__AIM OF THE TASK__
The records sit below this line. Repeat all of them exactly.

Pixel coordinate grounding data
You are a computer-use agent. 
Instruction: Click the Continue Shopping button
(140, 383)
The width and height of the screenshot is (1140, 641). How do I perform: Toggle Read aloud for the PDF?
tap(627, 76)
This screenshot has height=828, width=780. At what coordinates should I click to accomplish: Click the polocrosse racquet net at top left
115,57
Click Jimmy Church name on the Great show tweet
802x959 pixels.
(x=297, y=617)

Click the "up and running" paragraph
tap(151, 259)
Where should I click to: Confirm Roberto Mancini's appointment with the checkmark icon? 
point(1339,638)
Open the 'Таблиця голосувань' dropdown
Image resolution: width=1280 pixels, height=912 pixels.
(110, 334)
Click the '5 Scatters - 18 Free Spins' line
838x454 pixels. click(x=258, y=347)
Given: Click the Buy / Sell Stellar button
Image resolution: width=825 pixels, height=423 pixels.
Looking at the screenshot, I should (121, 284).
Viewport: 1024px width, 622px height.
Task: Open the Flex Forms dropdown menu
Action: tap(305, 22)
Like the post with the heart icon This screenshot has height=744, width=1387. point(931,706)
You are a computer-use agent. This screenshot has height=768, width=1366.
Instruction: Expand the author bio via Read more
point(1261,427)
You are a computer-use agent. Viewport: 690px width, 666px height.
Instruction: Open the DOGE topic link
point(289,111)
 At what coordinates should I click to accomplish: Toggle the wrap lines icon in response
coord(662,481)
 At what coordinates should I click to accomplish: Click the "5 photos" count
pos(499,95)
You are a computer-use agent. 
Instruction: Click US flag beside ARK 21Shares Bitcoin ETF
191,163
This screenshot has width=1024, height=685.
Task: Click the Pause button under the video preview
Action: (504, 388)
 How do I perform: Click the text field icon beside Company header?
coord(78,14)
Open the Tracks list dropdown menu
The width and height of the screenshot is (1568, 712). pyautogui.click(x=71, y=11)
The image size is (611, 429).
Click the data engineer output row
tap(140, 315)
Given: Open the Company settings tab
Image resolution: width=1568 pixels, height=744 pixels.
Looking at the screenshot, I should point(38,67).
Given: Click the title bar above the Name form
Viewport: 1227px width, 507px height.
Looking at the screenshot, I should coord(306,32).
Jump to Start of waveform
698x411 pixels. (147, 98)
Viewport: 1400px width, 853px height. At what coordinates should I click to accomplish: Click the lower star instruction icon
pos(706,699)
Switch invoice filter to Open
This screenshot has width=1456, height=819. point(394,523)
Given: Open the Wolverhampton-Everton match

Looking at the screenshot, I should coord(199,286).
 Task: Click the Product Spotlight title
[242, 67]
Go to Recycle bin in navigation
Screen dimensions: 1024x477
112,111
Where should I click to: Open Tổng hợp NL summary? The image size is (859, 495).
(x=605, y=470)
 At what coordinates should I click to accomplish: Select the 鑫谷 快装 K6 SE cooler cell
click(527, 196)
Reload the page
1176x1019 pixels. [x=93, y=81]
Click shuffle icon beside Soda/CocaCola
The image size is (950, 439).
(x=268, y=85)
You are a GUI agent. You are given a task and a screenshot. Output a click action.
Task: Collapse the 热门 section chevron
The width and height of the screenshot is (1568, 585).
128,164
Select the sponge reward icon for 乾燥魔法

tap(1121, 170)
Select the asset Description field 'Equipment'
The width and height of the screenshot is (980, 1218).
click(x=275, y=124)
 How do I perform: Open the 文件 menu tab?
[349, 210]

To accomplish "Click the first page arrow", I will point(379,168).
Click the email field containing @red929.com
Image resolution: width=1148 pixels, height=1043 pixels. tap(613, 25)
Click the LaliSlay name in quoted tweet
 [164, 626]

__WRITTEN SOLUTION__
You are a computer-use agent. 
Instruction: Click the Continue Shopping button
(140, 383)
The width and height of the screenshot is (1140, 641). How do I perform: Toggle Read aloud for the PDF?
tap(627, 76)
This screenshot has height=828, width=780. At what coordinates should I click to accomplish: Click the polocrosse racquet net at top left
115,57
Click Jimmy Church name on the Great show tweet
802x959 pixels.
(x=297, y=617)

Click the "up and running" paragraph
tap(151, 259)
Where should I click to: Confirm Roberto Mancini's appointment with the checkmark icon? 
point(1339,638)
Open the 'Таблиця голосувань' dropdown
Image resolution: width=1280 pixels, height=912 pixels.
(110, 334)
Click the '5 Scatters - 18 Free Spins' line
838x454 pixels. click(x=258, y=347)
Given: Click the Buy / Sell Stellar button
Image resolution: width=825 pixels, height=423 pixels.
Looking at the screenshot, I should (121, 284).
Viewport: 1024px width, 622px height.
Task: Open the Flex Forms dropdown menu
Action: tap(305, 22)
Like the post with the heart icon This screenshot has height=744, width=1387. point(931,706)
You are a computer-use agent. This screenshot has height=768, width=1366.
Instruction: Expand the author bio via Read more
point(1261,427)
You are a computer-use agent. Viewport: 690px width, 666px height.
Instruction: Open the DOGE topic link
point(289,111)
 At what coordinates should I click to accomplish: Toggle the wrap lines icon in response
coord(662,481)
 At what coordinates should I click to accomplish: Click the "5 photos" count
pos(499,95)
You are a computer-use agent. 
Instruction: Click US flag beside ARK 21Shares Bitcoin ETF
191,163
This screenshot has width=1024, height=685.
Task: Click the Pause button under the video preview
Action: (504, 388)
 How do I perform: Click the text field icon beside Company header?
coord(78,14)
Open the Tracks list dropdown menu
The width and height of the screenshot is (1568, 712). pyautogui.click(x=71, y=11)
The image size is (611, 429).
Click the data engineer output row
tap(140, 315)
Given: Open the Company settings tab
Image resolution: width=1568 pixels, height=744 pixels.
Looking at the screenshot, I should point(38,67).
Given: Click the title bar above the Name form
Viewport: 1227px width, 507px height.
Looking at the screenshot, I should coord(306,32).
Jump to Start of waveform
698x411 pixels. (147, 98)
Viewport: 1400px width, 853px height. At what coordinates should I click to accomplish: Click the lower star instruction icon
pos(706,699)
Switch invoice filter to Open
This screenshot has width=1456, height=819. point(394,523)
Given: Open the Wolverhampton-Everton match

Looking at the screenshot, I should coord(199,286).
 Task: Click the Product Spotlight title
[242, 67]
Go to Recycle bin in navigation
Screen dimensions: 1024x477
112,111
Where should I click to: Open Tổng hợp NL summary? The image size is (859, 495).
(x=605, y=470)
 At what coordinates should I click to accomplish: Select the 鑫谷 快装 K6 SE cooler cell
click(527, 196)
Reload the page
1176x1019 pixels. [x=93, y=81]
Click shuffle icon beside Soda/CocaCola
The image size is (950, 439).
(x=268, y=85)
You are a GUI agent. You are given a task and a screenshot. Output a click action.
Task: Collapse the 热门 section chevron
The width and height of the screenshot is (1568, 585).
128,164
Select the sponge reward icon for 乾燥魔法

tap(1121, 170)
Select the asset Description field 'Equipment'
The width and height of the screenshot is (980, 1218).
click(x=275, y=124)
 How do I perform: Open the 文件 menu tab?
[349, 210]

To accomplish "Click the first page arrow", I will point(379,168).
Click the email field containing @red929.com
Image resolution: width=1148 pixels, height=1043 pixels. tap(613, 25)
Click the LaliSlay name in quoted tweet
 [164, 626]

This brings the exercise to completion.